§ Work required
Go over the listing below line by line, and return each one holding the string "computer".
▬▬▬▬▬▬
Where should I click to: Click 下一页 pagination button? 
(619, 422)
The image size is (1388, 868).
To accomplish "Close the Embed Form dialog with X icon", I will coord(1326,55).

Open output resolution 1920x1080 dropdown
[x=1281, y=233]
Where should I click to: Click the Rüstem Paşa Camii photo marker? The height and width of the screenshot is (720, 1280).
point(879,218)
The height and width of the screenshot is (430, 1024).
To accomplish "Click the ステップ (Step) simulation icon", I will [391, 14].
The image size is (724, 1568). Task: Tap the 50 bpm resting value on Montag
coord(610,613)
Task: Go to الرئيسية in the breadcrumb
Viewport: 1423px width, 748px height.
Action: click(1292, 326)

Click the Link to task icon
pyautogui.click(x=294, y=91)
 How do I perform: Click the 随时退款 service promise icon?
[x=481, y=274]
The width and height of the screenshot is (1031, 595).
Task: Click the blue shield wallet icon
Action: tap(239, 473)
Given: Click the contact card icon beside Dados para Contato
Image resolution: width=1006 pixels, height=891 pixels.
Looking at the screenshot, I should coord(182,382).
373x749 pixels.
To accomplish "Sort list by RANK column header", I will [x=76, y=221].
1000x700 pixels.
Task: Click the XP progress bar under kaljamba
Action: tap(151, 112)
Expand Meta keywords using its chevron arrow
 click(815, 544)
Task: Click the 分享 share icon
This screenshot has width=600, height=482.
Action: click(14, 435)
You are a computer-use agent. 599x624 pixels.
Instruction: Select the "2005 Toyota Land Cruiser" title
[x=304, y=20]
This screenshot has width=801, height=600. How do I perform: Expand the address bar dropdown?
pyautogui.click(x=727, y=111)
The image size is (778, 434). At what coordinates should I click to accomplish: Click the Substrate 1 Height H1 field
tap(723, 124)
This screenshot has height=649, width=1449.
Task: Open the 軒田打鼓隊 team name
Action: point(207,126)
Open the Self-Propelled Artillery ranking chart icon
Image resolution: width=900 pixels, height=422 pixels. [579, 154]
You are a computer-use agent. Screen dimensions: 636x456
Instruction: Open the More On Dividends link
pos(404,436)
▬▬▬▬▬▬
§ Solution for this exercise
You are a computer-use agent. 599x624 pixels.
You are a computer-use agent. Screen dimensions: 636x456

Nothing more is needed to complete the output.